Work to complete —
Below are the records; copy exactly the stretch from the line containing "Screen dimensions: 480x450" through the line containing "You are a computer-use agent. 589x411 pixels.", both ends included, and nothing else.

*** Opening Information ***

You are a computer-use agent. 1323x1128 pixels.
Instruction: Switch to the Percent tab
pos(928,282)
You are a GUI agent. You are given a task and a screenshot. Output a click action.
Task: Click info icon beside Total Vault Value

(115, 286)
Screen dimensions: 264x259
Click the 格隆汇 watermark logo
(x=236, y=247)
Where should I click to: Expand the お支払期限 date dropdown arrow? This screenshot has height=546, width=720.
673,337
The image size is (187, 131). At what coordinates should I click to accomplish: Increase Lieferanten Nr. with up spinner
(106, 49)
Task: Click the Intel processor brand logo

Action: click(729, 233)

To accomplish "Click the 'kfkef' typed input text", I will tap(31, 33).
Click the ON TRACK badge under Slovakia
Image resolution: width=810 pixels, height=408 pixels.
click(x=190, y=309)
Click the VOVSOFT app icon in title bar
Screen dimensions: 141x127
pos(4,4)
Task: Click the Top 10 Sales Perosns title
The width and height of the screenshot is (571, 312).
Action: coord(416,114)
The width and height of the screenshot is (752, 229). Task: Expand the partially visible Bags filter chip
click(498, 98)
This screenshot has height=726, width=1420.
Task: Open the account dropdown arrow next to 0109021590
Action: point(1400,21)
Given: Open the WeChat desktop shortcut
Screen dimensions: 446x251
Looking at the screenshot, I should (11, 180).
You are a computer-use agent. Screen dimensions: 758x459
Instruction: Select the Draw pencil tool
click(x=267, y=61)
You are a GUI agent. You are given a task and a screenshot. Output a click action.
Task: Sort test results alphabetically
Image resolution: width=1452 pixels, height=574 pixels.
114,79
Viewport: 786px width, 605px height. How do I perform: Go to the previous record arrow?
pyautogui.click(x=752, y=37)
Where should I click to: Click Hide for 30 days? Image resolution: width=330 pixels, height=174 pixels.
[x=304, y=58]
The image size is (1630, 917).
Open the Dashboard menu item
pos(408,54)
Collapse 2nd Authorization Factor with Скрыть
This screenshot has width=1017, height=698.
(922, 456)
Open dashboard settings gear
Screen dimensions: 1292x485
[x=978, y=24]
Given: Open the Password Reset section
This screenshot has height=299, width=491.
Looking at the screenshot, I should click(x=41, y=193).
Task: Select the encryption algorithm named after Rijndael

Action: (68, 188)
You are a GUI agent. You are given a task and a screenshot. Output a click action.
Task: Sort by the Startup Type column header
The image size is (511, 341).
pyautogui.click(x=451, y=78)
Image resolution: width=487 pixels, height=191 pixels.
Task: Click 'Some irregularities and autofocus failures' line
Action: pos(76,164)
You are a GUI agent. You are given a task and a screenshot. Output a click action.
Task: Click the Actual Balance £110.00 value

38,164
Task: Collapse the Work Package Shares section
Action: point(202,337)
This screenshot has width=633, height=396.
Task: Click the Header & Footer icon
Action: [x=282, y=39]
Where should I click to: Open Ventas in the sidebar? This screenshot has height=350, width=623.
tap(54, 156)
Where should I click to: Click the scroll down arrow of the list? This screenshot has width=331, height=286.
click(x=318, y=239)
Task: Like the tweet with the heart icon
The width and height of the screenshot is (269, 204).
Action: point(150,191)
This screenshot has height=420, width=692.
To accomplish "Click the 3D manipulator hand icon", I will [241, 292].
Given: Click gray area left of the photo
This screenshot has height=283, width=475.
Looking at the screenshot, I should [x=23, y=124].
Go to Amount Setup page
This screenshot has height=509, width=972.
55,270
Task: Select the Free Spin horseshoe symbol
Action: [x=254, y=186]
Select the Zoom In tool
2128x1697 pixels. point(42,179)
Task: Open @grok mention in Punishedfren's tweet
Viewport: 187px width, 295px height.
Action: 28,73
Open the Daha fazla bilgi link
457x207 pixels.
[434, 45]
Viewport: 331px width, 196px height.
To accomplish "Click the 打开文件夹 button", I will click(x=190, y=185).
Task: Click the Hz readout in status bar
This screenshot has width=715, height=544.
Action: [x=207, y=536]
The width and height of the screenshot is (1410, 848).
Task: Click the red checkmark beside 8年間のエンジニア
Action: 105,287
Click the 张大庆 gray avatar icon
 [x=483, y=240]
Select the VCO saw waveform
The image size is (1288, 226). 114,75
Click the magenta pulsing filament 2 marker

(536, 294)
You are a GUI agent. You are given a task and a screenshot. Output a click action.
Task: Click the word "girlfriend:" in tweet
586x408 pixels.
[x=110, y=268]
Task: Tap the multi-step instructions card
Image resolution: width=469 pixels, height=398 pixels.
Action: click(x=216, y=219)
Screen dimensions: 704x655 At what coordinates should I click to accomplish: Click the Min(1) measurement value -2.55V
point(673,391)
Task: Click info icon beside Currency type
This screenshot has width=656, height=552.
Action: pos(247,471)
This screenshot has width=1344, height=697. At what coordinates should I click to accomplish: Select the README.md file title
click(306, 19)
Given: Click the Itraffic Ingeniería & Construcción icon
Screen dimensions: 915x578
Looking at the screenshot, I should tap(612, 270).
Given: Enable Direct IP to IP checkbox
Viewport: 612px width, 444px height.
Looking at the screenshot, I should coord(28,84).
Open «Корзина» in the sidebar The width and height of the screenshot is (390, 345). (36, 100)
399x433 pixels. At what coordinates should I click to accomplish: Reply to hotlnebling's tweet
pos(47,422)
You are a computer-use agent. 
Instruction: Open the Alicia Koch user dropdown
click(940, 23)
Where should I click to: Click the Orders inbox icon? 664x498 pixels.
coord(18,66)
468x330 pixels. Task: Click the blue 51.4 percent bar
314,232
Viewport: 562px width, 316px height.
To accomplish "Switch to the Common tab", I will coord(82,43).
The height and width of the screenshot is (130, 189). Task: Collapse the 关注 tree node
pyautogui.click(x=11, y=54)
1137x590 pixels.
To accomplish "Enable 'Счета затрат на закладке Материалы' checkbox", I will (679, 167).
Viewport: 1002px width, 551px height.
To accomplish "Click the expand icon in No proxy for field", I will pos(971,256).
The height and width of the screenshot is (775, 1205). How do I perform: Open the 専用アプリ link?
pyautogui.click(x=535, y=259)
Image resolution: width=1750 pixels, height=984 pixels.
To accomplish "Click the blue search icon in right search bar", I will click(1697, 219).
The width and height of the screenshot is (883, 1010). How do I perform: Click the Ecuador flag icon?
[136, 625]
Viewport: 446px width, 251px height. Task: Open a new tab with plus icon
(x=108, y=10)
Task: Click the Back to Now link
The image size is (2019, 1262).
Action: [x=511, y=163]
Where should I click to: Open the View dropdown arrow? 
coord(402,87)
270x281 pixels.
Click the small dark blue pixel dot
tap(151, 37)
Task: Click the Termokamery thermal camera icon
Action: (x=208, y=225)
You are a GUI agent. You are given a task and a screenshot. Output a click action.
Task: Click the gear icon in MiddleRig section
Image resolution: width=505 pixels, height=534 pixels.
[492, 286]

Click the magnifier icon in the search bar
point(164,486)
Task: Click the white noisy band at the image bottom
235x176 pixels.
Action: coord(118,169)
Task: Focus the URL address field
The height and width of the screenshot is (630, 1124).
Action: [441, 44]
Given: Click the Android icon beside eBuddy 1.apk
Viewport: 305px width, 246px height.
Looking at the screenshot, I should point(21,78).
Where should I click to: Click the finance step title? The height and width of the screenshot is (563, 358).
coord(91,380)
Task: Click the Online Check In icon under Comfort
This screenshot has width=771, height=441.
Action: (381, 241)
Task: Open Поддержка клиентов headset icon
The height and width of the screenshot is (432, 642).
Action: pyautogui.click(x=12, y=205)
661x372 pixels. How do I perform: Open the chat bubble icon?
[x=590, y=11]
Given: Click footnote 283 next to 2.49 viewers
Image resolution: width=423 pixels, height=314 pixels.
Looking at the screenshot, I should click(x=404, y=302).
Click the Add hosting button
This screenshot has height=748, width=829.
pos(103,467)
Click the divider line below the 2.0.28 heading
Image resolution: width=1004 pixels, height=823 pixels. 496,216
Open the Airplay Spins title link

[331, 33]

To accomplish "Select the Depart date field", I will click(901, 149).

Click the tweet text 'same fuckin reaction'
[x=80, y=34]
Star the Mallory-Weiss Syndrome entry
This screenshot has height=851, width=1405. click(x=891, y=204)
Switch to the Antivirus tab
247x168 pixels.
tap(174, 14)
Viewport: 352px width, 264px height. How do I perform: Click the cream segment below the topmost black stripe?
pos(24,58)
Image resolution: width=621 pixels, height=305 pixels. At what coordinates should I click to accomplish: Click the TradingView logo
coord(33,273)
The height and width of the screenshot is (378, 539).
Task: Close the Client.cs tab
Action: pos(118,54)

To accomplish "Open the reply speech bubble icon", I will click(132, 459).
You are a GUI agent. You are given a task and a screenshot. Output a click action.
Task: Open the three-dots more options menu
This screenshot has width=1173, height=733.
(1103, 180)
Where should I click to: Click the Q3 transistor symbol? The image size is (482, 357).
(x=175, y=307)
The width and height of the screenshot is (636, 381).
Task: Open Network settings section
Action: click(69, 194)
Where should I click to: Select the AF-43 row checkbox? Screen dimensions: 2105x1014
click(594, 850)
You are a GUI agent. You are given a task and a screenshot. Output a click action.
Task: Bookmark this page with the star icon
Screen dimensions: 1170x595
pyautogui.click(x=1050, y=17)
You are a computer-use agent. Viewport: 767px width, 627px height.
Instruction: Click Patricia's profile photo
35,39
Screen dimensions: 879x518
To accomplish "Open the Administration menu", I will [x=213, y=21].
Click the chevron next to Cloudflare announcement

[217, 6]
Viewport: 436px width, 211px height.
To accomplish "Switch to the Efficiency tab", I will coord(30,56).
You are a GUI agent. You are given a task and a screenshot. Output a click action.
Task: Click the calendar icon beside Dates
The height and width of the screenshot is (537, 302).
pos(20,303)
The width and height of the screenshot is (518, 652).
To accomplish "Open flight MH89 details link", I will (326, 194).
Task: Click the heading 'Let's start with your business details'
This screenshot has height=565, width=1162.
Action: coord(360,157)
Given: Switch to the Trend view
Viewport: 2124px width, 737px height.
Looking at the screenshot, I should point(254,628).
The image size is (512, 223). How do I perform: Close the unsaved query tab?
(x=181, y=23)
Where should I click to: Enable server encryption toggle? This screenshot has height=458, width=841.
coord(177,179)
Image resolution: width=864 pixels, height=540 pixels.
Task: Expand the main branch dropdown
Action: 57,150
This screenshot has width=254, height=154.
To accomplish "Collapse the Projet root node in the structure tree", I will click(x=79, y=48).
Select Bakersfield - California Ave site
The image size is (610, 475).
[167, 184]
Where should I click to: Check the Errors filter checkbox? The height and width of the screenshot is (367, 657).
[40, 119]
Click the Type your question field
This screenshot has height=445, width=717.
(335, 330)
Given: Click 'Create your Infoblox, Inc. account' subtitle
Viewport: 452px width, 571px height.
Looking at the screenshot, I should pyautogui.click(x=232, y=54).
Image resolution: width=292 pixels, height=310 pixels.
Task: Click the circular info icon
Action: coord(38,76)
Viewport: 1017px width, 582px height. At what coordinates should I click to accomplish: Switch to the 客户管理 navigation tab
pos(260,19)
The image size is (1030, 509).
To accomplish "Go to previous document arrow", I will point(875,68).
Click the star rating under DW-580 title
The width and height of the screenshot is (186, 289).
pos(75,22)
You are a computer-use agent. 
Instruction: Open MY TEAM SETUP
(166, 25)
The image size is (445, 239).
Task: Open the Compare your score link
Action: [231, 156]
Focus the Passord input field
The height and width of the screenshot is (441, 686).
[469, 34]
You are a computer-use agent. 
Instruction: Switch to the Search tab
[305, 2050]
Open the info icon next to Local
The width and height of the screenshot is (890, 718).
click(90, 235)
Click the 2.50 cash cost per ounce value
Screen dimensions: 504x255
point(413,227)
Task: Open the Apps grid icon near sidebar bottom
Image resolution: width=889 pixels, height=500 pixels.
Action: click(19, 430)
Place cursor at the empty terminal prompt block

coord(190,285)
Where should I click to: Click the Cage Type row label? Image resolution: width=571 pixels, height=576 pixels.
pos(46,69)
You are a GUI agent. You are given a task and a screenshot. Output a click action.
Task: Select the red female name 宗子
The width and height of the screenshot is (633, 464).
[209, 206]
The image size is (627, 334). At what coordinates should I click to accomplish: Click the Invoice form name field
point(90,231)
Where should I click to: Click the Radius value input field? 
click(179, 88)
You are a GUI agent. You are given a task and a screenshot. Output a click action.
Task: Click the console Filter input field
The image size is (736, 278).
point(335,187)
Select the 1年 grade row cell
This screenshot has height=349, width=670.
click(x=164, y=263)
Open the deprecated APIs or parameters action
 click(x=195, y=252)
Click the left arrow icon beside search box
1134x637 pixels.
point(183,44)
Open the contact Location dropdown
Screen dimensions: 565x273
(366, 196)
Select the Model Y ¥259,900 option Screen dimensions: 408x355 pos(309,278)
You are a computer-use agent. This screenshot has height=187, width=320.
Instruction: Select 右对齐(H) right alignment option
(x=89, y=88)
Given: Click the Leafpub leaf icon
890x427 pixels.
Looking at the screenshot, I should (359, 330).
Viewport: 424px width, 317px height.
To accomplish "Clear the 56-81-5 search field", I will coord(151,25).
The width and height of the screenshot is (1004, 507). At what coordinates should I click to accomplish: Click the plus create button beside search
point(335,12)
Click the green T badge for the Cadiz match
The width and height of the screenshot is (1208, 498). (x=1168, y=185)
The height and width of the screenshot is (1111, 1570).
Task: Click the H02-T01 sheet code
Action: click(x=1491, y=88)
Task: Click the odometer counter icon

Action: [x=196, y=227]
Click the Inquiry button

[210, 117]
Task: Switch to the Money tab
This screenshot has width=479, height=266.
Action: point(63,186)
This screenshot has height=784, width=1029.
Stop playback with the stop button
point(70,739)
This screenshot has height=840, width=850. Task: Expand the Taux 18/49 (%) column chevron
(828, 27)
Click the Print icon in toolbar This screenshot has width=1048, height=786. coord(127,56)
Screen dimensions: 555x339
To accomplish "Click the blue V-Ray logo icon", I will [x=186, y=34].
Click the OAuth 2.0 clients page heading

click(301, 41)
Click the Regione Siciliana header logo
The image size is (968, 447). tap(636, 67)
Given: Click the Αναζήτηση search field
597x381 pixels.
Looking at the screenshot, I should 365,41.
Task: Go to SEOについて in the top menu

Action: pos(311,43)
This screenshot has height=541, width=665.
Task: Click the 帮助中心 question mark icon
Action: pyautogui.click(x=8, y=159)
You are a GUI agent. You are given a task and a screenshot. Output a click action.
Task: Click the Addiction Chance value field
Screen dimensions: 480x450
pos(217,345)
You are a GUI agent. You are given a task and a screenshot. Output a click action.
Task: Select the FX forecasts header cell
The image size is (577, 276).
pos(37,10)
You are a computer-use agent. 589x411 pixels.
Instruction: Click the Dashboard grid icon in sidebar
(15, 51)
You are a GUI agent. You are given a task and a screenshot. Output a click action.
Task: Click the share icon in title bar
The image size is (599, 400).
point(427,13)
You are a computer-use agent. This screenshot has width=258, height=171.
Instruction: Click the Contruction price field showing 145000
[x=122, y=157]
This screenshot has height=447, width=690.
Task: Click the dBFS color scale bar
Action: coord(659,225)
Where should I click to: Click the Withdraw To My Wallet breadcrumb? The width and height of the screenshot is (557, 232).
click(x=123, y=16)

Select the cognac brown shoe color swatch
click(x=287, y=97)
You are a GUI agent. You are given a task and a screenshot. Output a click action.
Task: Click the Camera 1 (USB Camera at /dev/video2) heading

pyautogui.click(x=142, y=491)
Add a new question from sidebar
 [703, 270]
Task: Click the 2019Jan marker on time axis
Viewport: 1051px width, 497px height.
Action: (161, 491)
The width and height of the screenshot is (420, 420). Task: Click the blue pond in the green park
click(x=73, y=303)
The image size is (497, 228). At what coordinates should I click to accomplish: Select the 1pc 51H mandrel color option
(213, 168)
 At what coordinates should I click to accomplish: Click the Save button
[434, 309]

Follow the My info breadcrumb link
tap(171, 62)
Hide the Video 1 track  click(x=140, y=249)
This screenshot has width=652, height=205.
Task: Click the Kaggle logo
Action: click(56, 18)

*** Closing Information ***

Solution for this task —
Screen dimensions: 480x450
pos(217,345)
You are a GUI agent. You are given a task and a screenshot. Output a click action.
Task: Select the FX forecasts header cell
The image size is (577, 276).
pos(37,10)
You are a computer-use agent. 589x411 pixels.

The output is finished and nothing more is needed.